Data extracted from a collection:
^^^^^^^^

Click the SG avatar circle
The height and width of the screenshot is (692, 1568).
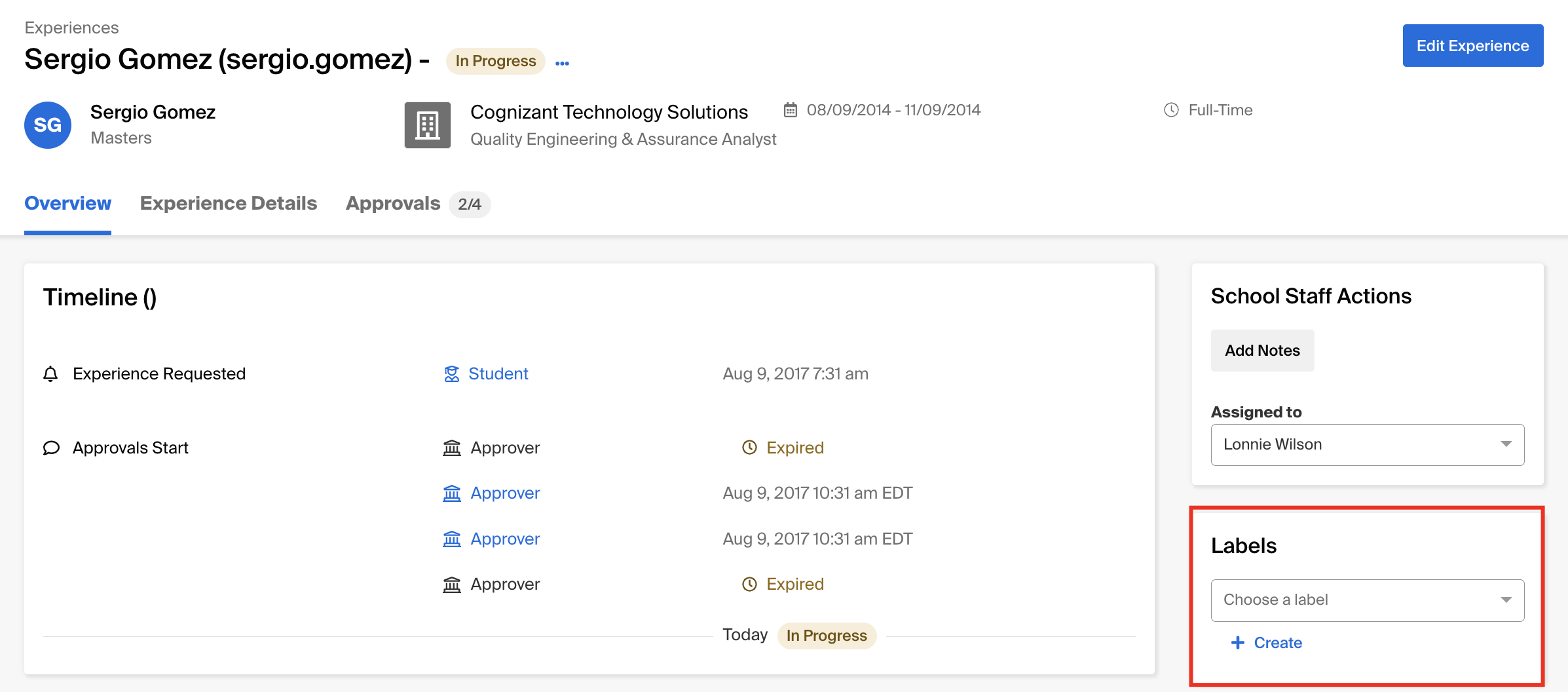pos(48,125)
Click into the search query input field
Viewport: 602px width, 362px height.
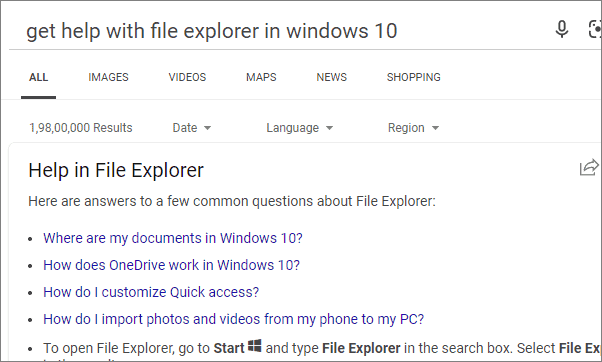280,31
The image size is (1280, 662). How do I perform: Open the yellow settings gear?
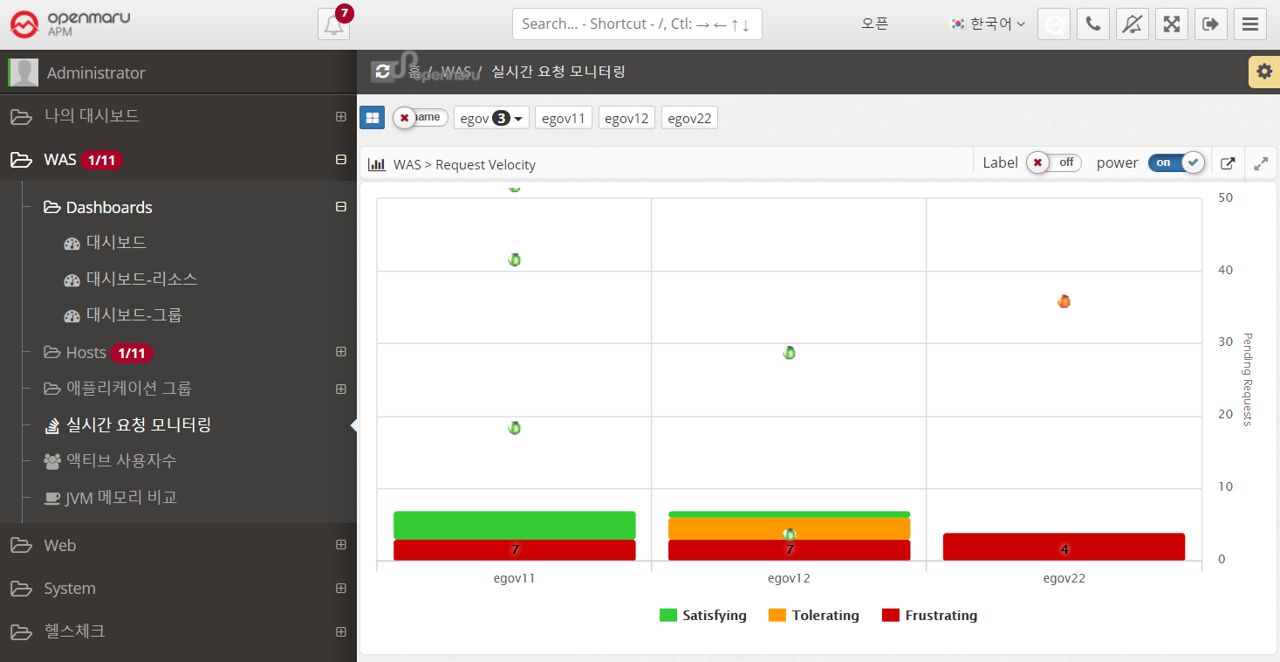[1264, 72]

^^^^^^^^

EXERCISE DESCRIPTION:
The entries above must be output exactly, with every image left out.

ANSWER FOR THE TASK:
Click the SG avatar circle
The height and width of the screenshot is (692, 1568).
pos(48,125)
Click into the search query input field
Viewport: 602px width, 362px height.
280,31
The image size is (1280, 662). How do I perform: Open the yellow settings gear?
[1264, 72]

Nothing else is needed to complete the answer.